There had been previous hotels existing on the site since the 1850s. The original hotel was called Star of the East Hotel before being rebuilt in 1886 for Arthur Waterhouse, son of wealthy Adelaide entrepreneur Thomas Greaves Waterhouse, who had returned to England and died two months before the plans for the King William Hotel were approved. The building was designed by architects English & Soward, who also designed Beehive Corner, among other buildings in Adelaide. The building was named the General Gordon Hotel from when it was opened until 1928, when the licensee was C.A. Darwent.

In 1896 the ownership of the hotel was transferred to Arthur, Charles and Thomas Ware of the Torrenside Brewery at Hindmarsh, who sold it in 1898 to the Walkerville Co-operative Brewery Company.
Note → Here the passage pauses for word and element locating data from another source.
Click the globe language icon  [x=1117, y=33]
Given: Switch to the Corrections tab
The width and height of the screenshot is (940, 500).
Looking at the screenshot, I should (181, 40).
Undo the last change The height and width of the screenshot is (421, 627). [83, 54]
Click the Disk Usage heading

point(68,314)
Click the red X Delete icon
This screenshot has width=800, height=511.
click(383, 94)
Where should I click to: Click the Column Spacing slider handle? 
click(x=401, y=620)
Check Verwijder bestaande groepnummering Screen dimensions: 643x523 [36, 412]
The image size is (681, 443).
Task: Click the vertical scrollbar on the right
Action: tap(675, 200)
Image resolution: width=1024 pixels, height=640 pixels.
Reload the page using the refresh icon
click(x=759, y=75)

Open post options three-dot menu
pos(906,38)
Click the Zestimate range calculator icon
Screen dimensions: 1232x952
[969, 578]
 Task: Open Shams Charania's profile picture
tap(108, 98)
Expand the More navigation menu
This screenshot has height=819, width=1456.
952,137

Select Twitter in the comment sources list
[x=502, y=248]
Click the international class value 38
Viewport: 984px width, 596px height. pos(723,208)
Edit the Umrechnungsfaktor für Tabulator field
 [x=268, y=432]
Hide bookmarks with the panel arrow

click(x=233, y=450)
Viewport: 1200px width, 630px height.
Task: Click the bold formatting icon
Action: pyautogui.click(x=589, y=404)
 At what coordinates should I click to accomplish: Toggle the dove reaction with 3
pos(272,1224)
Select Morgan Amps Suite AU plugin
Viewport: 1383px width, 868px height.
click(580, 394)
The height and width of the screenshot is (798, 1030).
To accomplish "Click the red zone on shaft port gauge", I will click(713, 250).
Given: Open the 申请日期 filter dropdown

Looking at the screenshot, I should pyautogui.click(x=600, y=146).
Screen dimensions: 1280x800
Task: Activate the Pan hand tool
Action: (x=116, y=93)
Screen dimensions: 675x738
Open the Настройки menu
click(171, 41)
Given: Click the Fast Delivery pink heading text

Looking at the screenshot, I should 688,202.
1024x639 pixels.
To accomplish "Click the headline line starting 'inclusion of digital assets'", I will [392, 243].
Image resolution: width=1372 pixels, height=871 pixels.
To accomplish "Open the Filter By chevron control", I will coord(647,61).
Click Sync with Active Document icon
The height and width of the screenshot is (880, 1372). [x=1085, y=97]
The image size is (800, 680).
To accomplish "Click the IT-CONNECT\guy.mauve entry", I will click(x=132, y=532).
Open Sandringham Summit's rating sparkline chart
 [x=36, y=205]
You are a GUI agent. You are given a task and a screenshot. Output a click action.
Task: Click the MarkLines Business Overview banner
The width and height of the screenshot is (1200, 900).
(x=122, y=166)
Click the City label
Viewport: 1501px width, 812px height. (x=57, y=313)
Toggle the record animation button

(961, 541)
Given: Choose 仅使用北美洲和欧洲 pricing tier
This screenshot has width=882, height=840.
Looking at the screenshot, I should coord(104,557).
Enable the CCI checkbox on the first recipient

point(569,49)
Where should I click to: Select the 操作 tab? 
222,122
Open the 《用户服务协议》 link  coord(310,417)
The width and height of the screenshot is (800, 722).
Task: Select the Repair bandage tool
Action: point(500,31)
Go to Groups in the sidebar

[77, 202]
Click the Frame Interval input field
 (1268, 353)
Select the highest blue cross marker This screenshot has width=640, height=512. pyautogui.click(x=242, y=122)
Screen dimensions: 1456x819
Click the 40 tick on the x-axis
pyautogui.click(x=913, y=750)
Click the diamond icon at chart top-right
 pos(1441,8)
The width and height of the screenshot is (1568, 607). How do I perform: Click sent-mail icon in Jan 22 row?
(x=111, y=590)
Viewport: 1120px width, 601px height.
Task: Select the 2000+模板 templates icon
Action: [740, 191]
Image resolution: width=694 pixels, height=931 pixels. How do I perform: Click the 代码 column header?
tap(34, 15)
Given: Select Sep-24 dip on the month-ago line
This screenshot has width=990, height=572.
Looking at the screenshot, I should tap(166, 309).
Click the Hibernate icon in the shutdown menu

In 1911, a new wide verandah was added, shortly before the city council ruled to keep all verandahs to under 10 ft.

Renamed the General Gordon in 1928, it underwent three further name changes before being named the Griffins Head in 1988. The interior has been renovated several times since the 1970s, with a significant fitout and renaming as The Griffin in 2012.

In July 2026 the hotel was sold to a new owner, for the first time in 30 years. The hotel is located in a "Capital City" zone, which allows developments of up to 53 m, but there were no plans for a high-rise development at the time of sale.